** Extrait présenté **
L'objectif du rapport, réalisé à la demande du ministère du Développement Durable, est de mobiliser pouvoirs publics et acteurs privés pour que l'adaptation ''restée pendant longtemps le parent pauvre, à la fois intellectuel et pratique, du débat sur le changement climatique'' soit reconnue au même titre que l'atténuation et la limitation des émissions de gaz à effet de serre (GES). Des stratégies d'adaptation, ''nécessaires'' pour faire face aux conséquences du réchauffement. D'autant plus qu'un rapport de l'ONERC*, publié en septembre dernier, chiffre les coûts liés au changement climatique à ''plusieurs centaines de millions d'euros par an'' pour plusieurs secteurs d'activités (agriculture, tourisme, énergie, tourisme, BTP…) d'ici 2050, ''en cas d'adaptation insuffisante''.

** Données enregistrées **
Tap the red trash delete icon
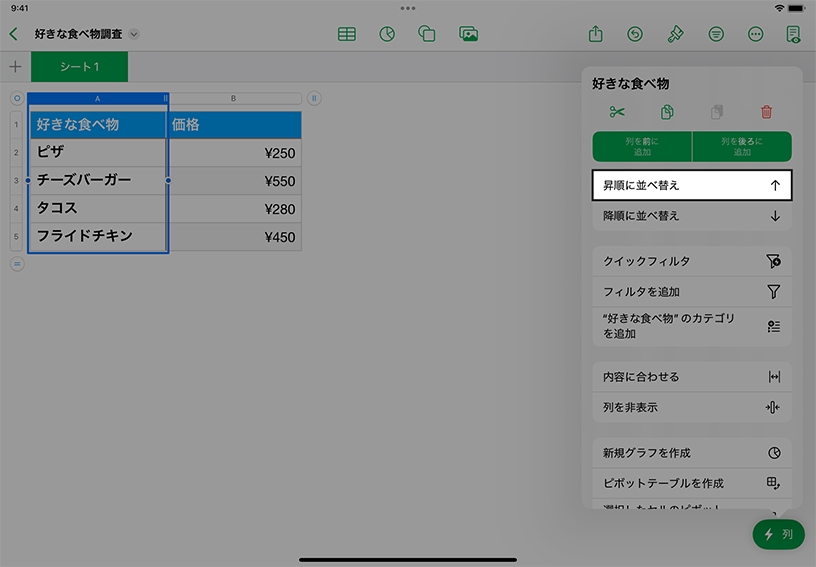The height and width of the screenshot is (567, 816). click(x=766, y=112)
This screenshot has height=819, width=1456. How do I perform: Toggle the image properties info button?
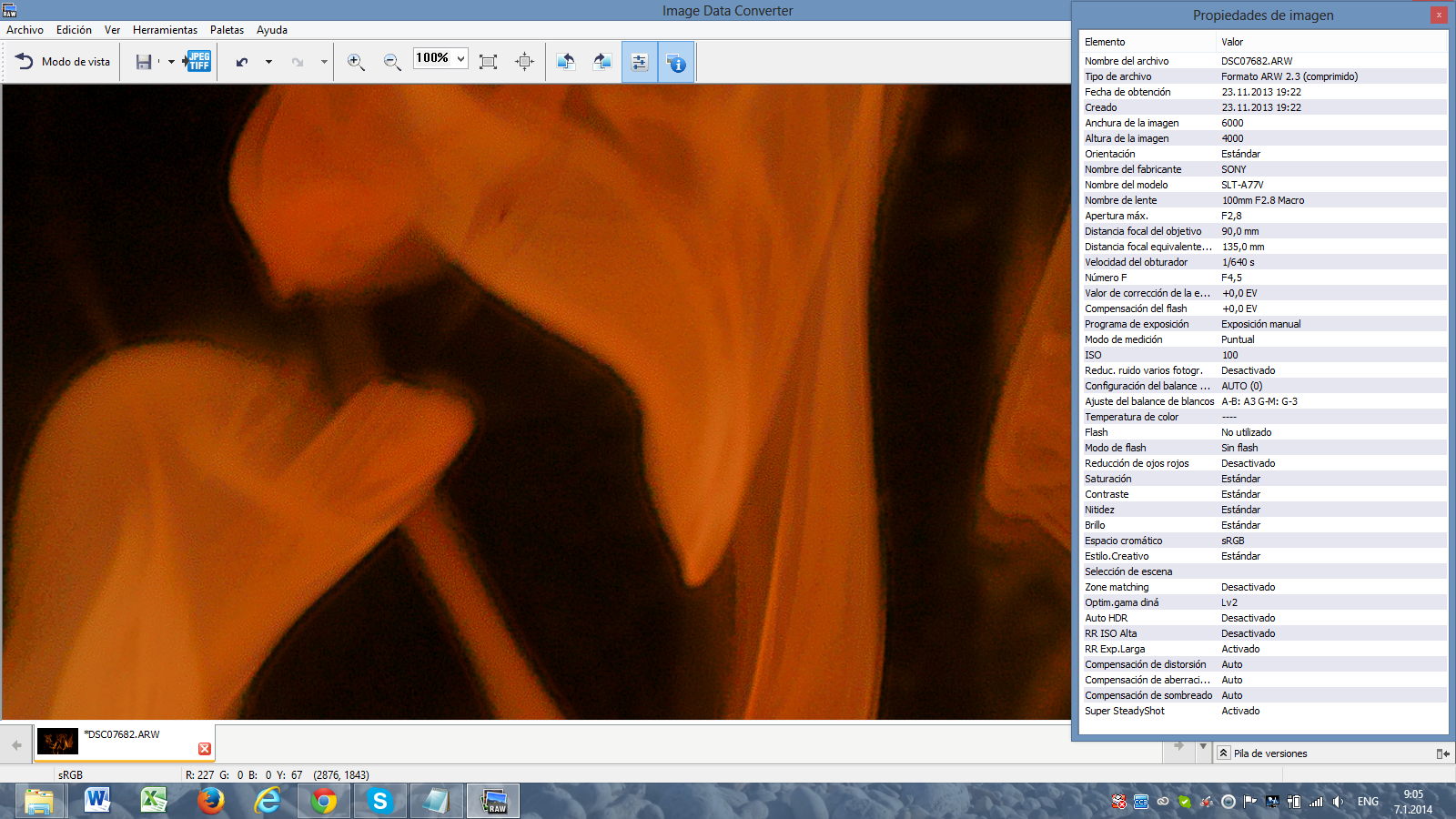[676, 62]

** Exercices proposés **
1. D'après l'extrait sur l'adaptation au changement climatique, pourquoi les stratégies d'adaptation sont-elles jugées indispensables ? Répondez en une à trois phrases.
2. Dans l'extrait sur l'adaptation au changement climatique, à la demande de quel ministère le rapport a-t-il été réalisé ?
3. Poursuivez la rédaction de l'extrait sur l'adaptation au changement climatique à partir de sa dernière phrase.

** Réponses fournies **
1. Ces stratégies sont nécessaires pour faire face aux conséquences du réchauffement. Elles le sont d'autant plus qu'un rapport de l'ONERC, publié en septembre dernier, chiffre les coûts liés au changement climatique à plusieurs centaines de millions d'euros par an pour plusieurs secteurs d'activités d'ici 2050, en cas d'adaptation insuffisante.

2. Le rapport a été réalisé à la demande du ministère du Développement Durable.

3.
Des incertitudes autour des impacts
Mais au-delà des investissements, la question de l'adaptation au changement climatique s'avère ''complexe'', explique Christian de Perthuis, l'un des auteurs du rapport et membre du programme de recherche économie du climat. Et ceci, compte tenu de ''l'incertitude liée notamment à l'évolution future du climat'' selon qu'on se situe dans un scénario de hausse moyenne des températures de 2°C ou de 4°C , de celle sur les conséquences possibles d'un scénario climatique donné au plan local et celle sur l'évolution des capacités d'adaptation de ''nos sociétés dans le futur'', précise Stéphane Hallegatte du Centre International de Recherche sur l'environnement et le développement (CIRED).
Si l'adaptation peut être définie comme l'ensemble des évolutions que les sociétés ''devront opérer pour limiter les impacts négatifs du changement climatique et en maximiser les effets bénéfiques'', les stratégies sont difficiles à élaborer. Par exemple, concernant la traduction locale de ces scénarios climatiques, ''les modèles divergent en France sur la façon dont le changement climatique va affecter la fréquence et l'intensité des épisodes de tempêtes dans le nord du pays''.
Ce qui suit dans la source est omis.